Gödel and Turing shattered the idea of mathematical and logical perfection. Dualism’s proposed universe of ideas is a self-contradicting mess, at best. If we instead view this “universe” as something that emerges out of the material world, those contradictions make more sense. The lumps of matter from before are only additive down to a certain level, at which point reality gets very ugly and our abstractions break down. We should have expected the ugliness others have found in logic, in fact, since our abstractions deliberately over-simplify real life and thus are not guaranteed to be as consistent!

[96]  Having said that, all humans are partial synesthetes. Present us with two squiggles in a “foreign language,” ask us to guess which is “titi” and which is “bouba,” and the vast majority will assign the pointy shape the harsh-sounding name “titi.” The big difference between the typical human and a synesthete is the latter has a stronger, conscious connection.

[97]  Move your hand up your head a hand width, so one edge of it runs along the very top. That’s the parietal lobe, and the lower half of your palm is covering the inferior parietal.

[98]  I encounter the same problem with the intelligence proof, so in the interest of not boring this book out of your hands, I won’t tear “consciousness” apart in the same way.

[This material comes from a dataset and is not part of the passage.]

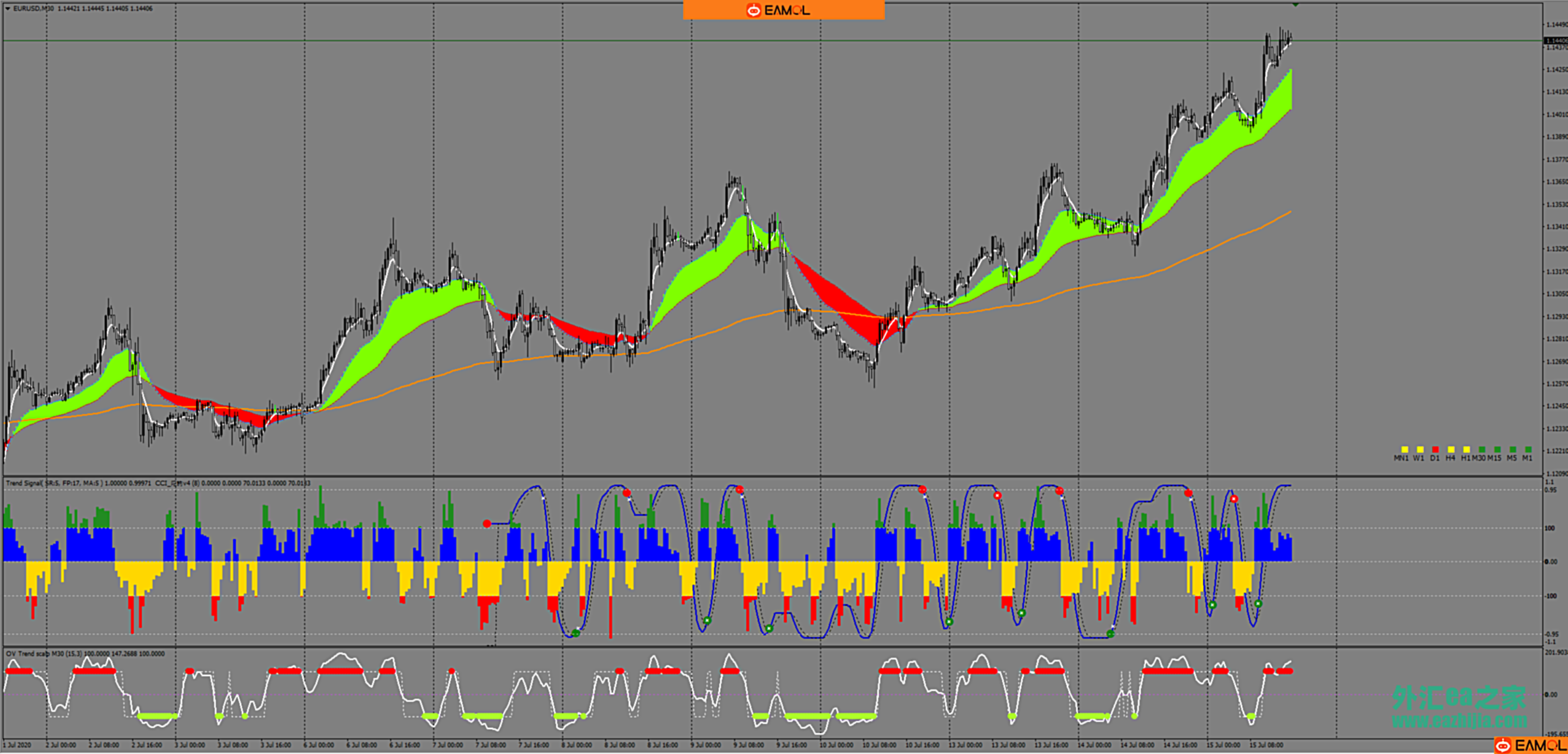Click the green M5 timeframe square
The height and width of the screenshot is (754, 1568).
pyautogui.click(x=1513, y=449)
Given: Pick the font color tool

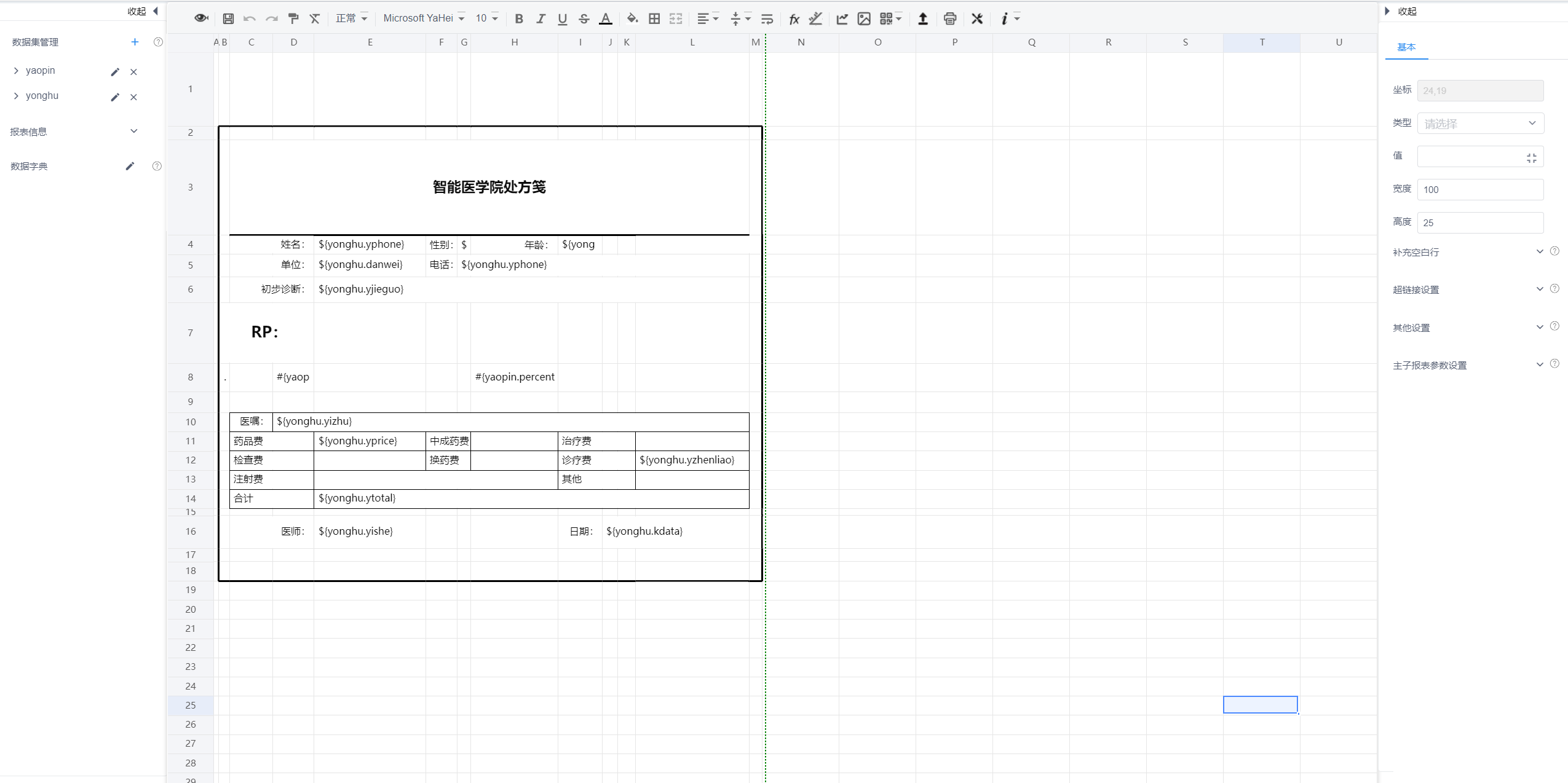Looking at the screenshot, I should click(605, 18).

[99]  I don’t think he did it on purpose. He believed, contrary to most Cretans, that the god Zeus was immortal. His poem was likely a rant against the foolish beliefs of his countrymen. Yes, I’m snickering, why do you ask?

[100]  You might be tempted to claim this impossibility for god. Unfortunately, any god that could defeat Gödel must be partially irrational, yet the laws of nature seem to be consistent and rational. That’s tough to reconcile.

[101]  Actually, Turing outright invented the modern computer. Before him, the non-human computer was dedicated to a single task, like adding numbers or calculating bombshell trajectories. His work, along with Von Neumann’s, showed that you could make them capable of any math task, no matter how complex. This was so important, I think it overshadowed his other big accomplishment: winning World War 2 for the Allies!

[B] Past-me had written “ordinary people” here. Tsk, tsk.